El señor Shimerda estuvo de cuerpo presente en el establo durante cuatro días, y al quinto lo enterraron. Jelinek se pasó todo el viernes cavando la tumba con Ambrosch, partiendo la tierra helada con viejas hachas. El sábado desayunamos antes del amanecer y nos subimos al carro con el ataúd. Jake y Jelinek se adelantaron a caballo para liberar el cadáver del charco de sangre helada que lo mantenía sujeto al suelo.
Cuando la abuela y yo entramos en casa de los Shimerda, encontramos solas a la madre y las hijas; Ambrosch y Marek estaban en el establo. La señora Shimerda estaba sentada junto a la estufa, encorvada. Ántonia fregaba los platos. Al verme, salió corriendo de su oscuro rincón y me echó los brazos al cuello.
—¡Oh, Jimmy! —dijo entre sollozos—. ¡Qué pensarás de mi querido papá! —Me pareció percibir los latidos de su corazón destrozado cuando se aferró a mí.
La señora Shimerda, sentada en el tocón junto a la estufa, miraba una y otra vez por encima del hombro hacia la puerta, mientras iban llegando vecinos. Todos venían a caballo excepto el jefe de correos, que había traído a su familia en un carro por el único camino que estaba despejado. La viuda Steavens cabalgó desde su granja, que estaba a doce kilómetros siguiendo la carretera de Black Hawk. El frío indujo a las mujeres a meterse en la covacha, que pronto estuvo abarrotada. Empezó a caer aguanieve y, temerosos de que se desencadenara una nueva tormenta de nieve, estaban todos impacientes por terminar con el funeral.
El abuelo y Jelinek vinieron a decirle a la señora Shimerda que había llegado el momento.
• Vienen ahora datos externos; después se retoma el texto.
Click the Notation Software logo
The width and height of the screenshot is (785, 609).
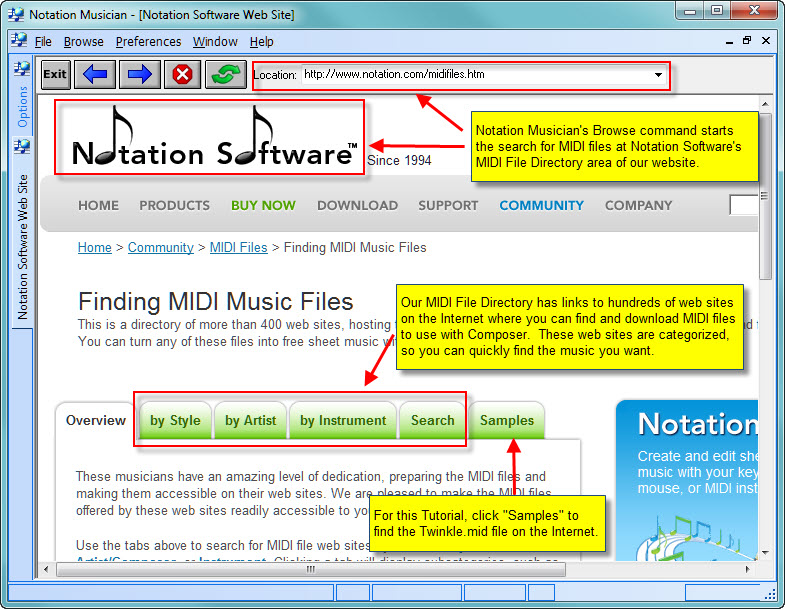point(211,138)
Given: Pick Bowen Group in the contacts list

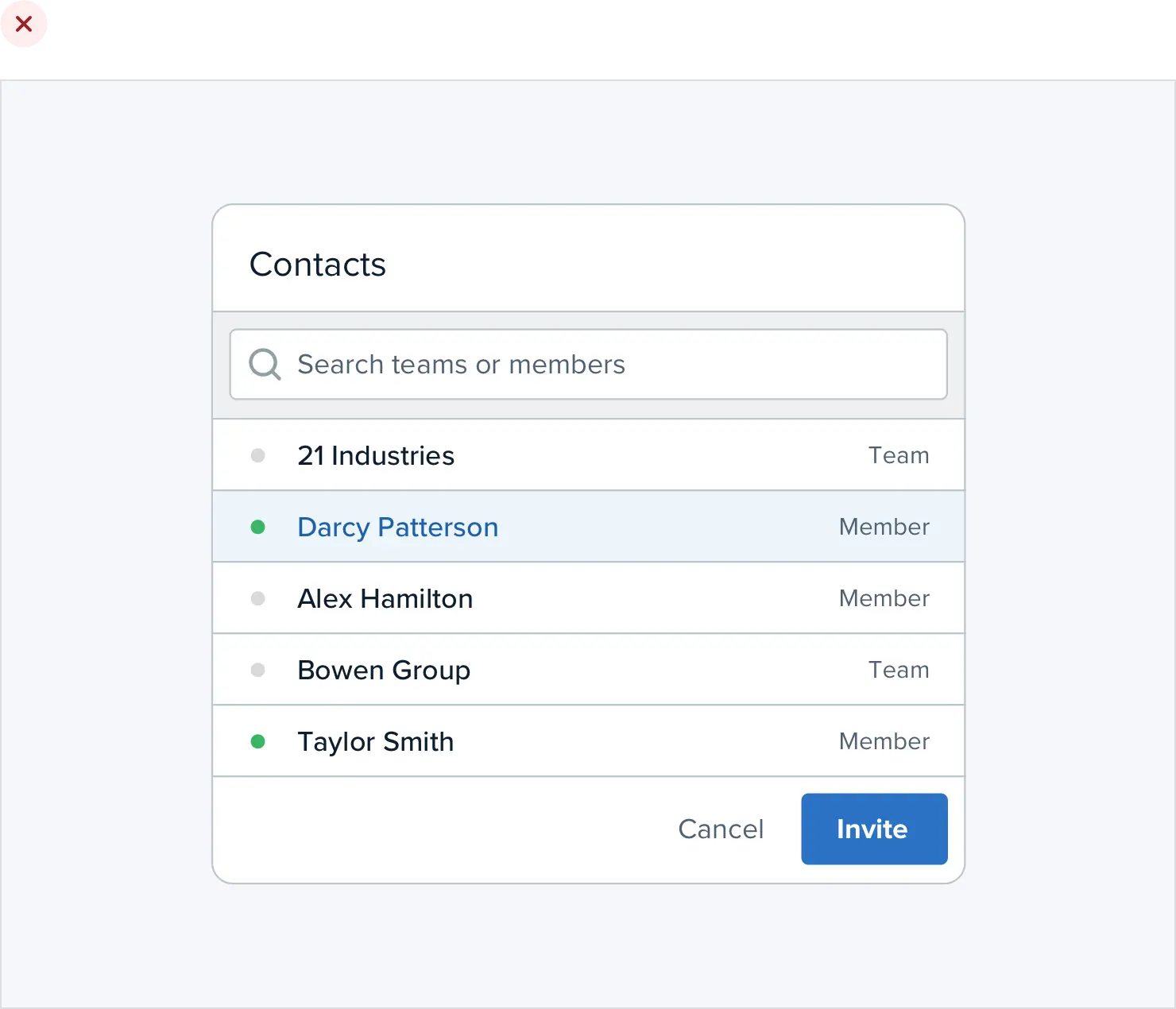Looking at the screenshot, I should [384, 670].
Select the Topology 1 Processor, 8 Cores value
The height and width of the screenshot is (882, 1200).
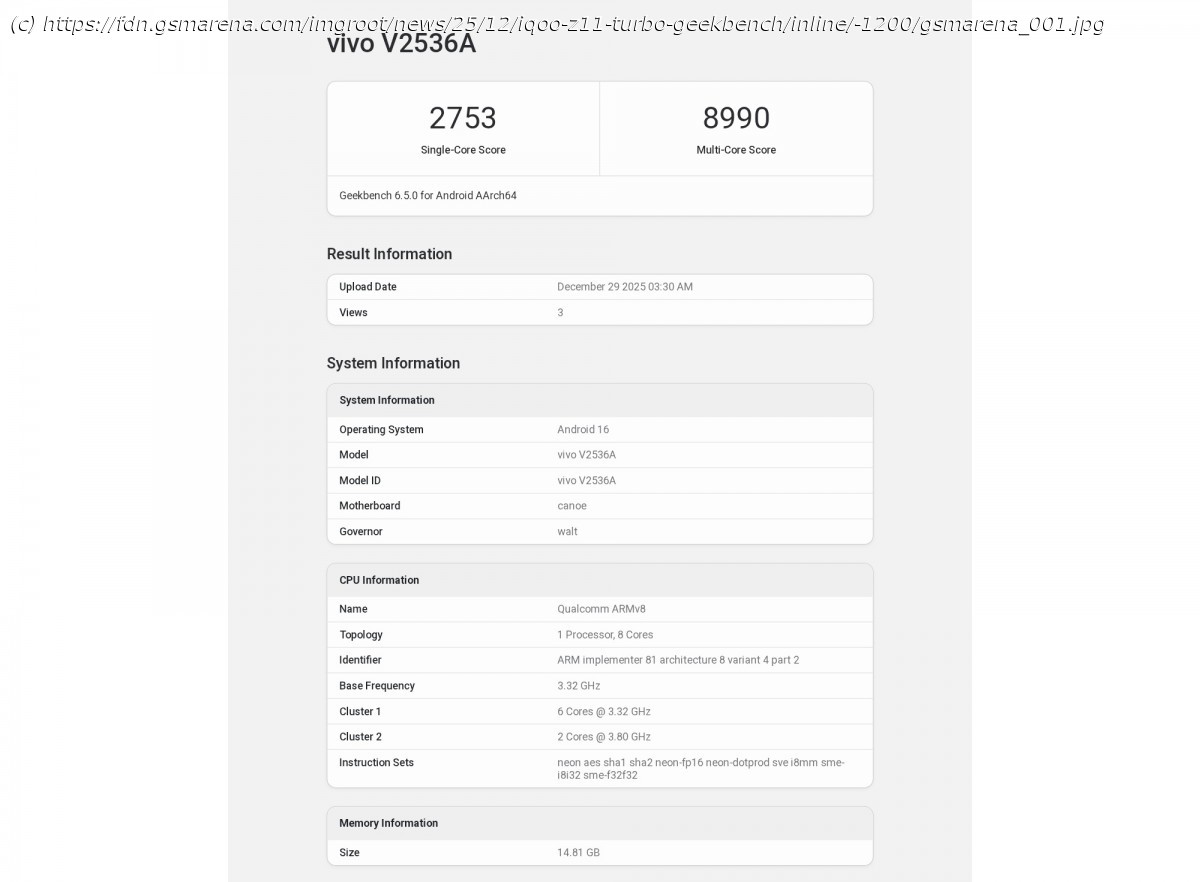(605, 635)
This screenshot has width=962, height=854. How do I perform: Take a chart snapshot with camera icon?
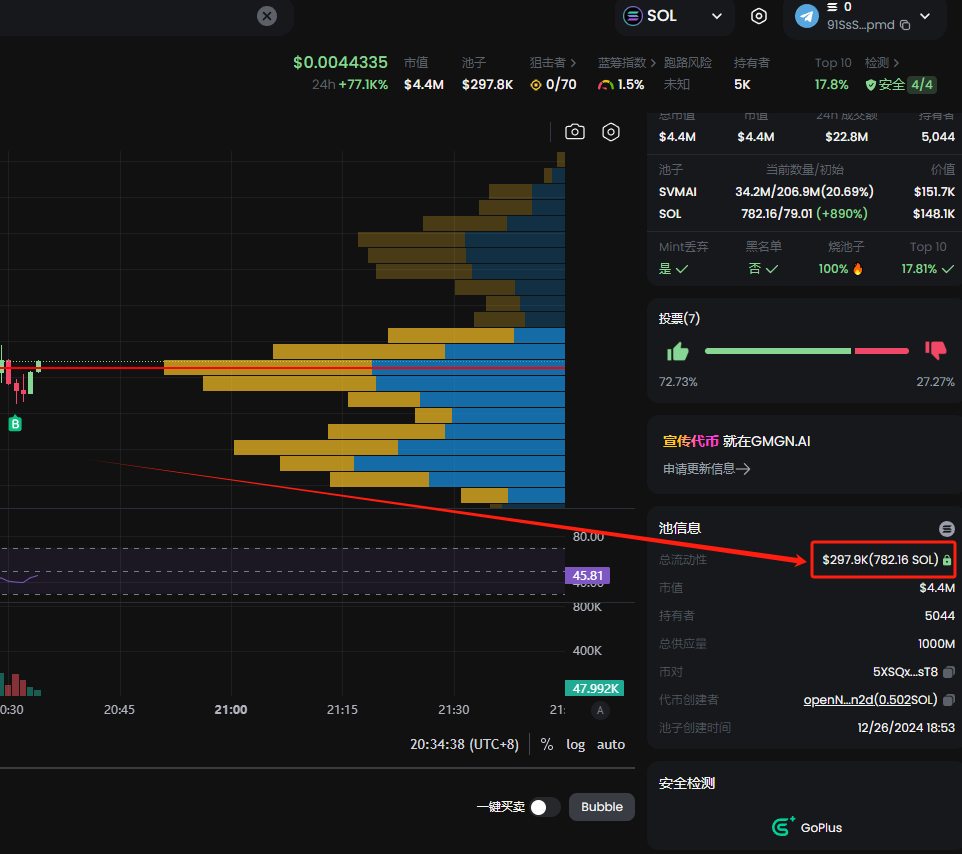pyautogui.click(x=574, y=132)
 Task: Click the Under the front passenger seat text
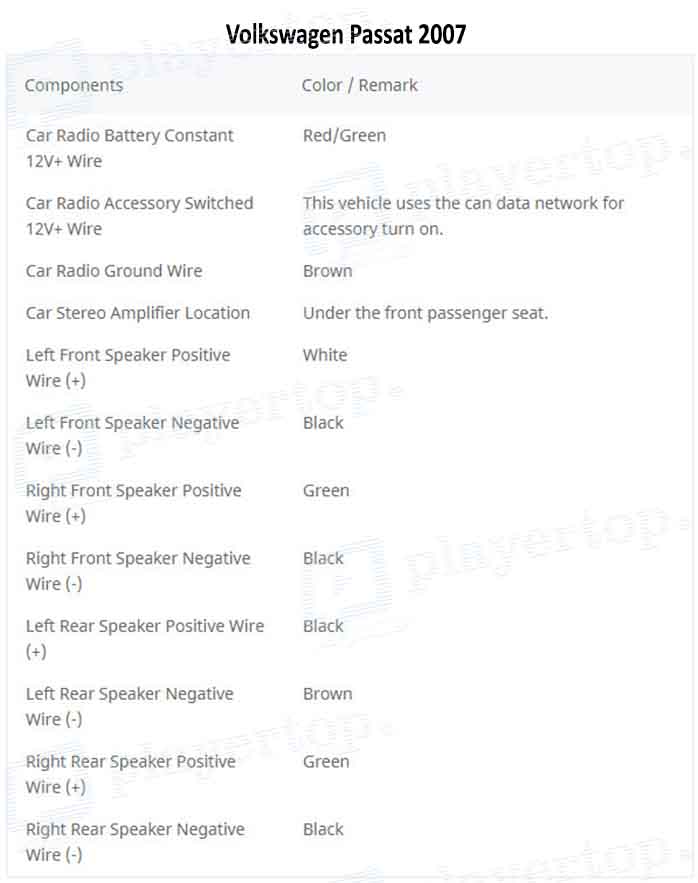point(425,313)
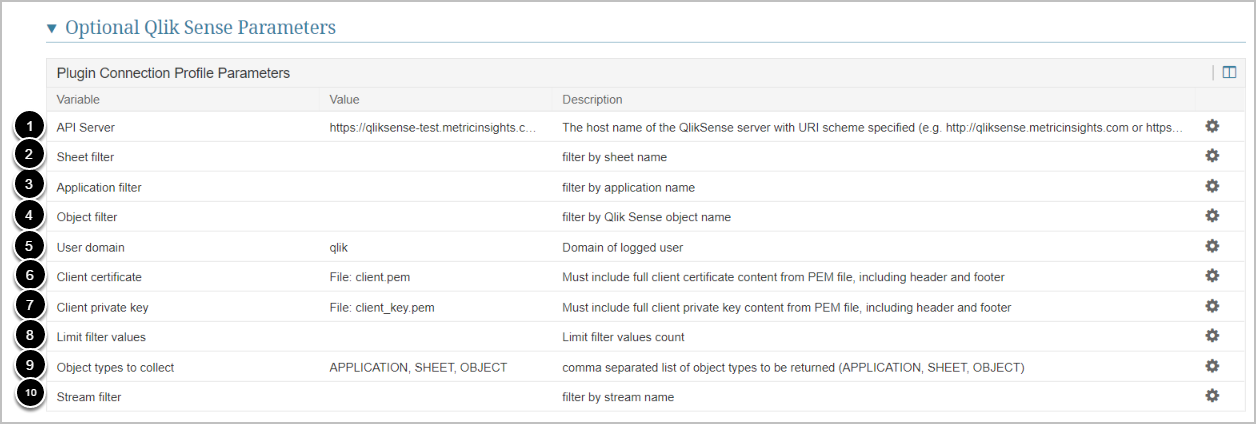Toggle column layout icon in table header
This screenshot has height=424, width=1256.
pyautogui.click(x=1229, y=72)
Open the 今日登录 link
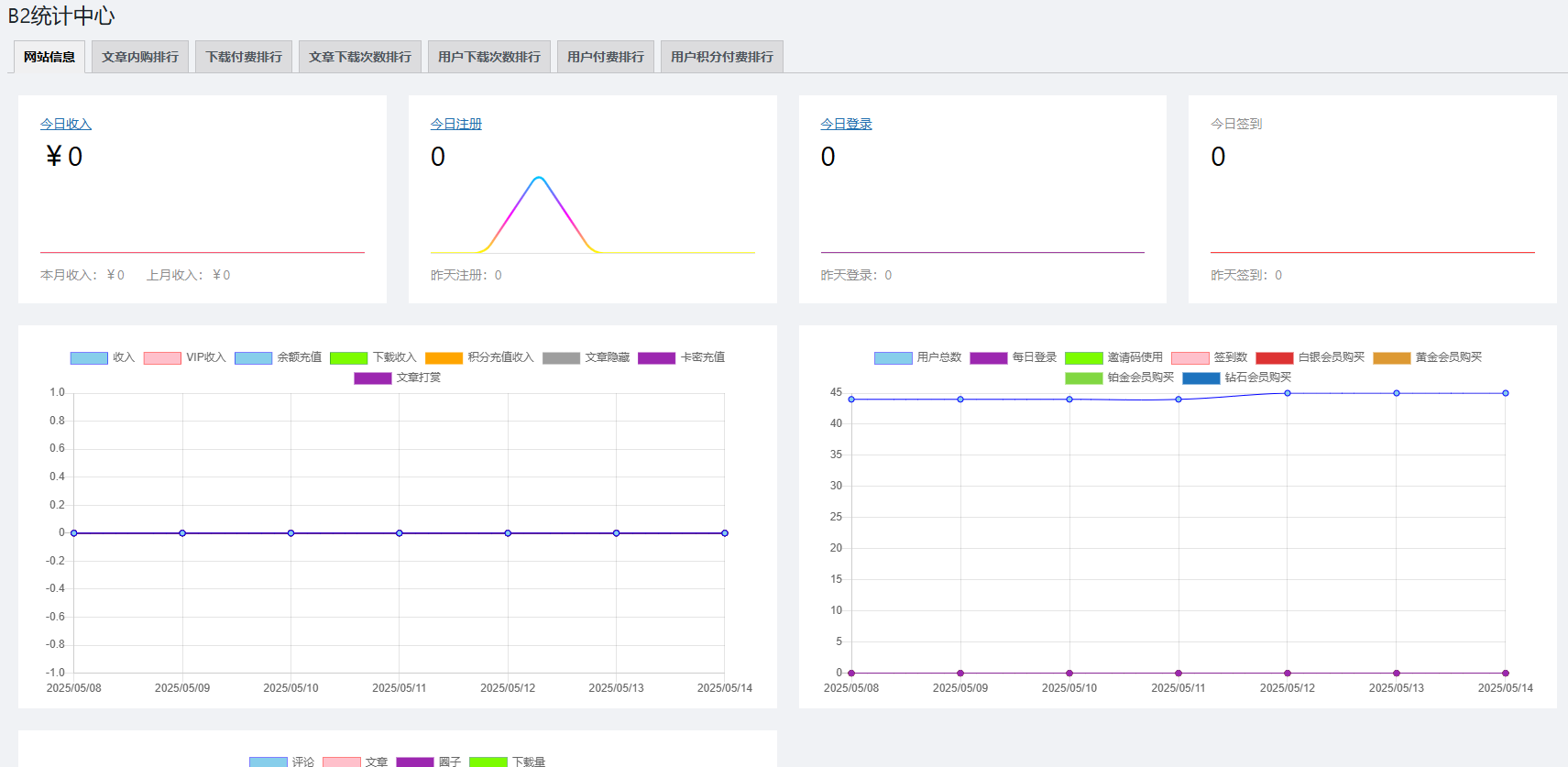Viewport: 1568px width, 767px height. [x=846, y=124]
Después de abrigar a su madre con las ropas que les habían llevado los vecinos, Ántonia se puso una vieja capa de nuestra casa y el gorro de piel de conejo que le había hecho su padre. Cuatro hombres transportaron el ataúd del señor Shimerda colina arriba; Krajiek marchaba detrás con aire avergonzado. El ataúd era demasiado ancho para pasar por la puerta, así que lo dejaron delante, en el suelo. Salí de la cueva y eché una mirada al señor Shimerda. Estaba tumbado de costado con las rodillas dobladas. El cuerpo iba envuelto en un mantón negro y la cabeza vendada con muselina blanca, como una momia; una de sus largas y hermosas manos era visible sobre el paño negro; eso era lo único que se veía de él.
La señora Shimerda salió, colocó un libro de oraciones abierto sobre el cadáver e hizo la señal de la cruz con los dedos sobre la cabeza vendada. Ambrosch se arrodilló e hizo el mismo gesto, y después de él, Ántonia y Marek. Yulka se quedó atrás. Su madre la empujó hacia adelante, repitiéndole algo una y otra vez. Yulka se arrodilló, cerró los ojos y alargó un poco la mano, pero la retiró y se echó a llorar a lágrima viva. Tenía miedo de tocar el vendaje. La señora Shimerda la cogió por los hombros y la empujó hacia el ataúd, pero la abuela intervino.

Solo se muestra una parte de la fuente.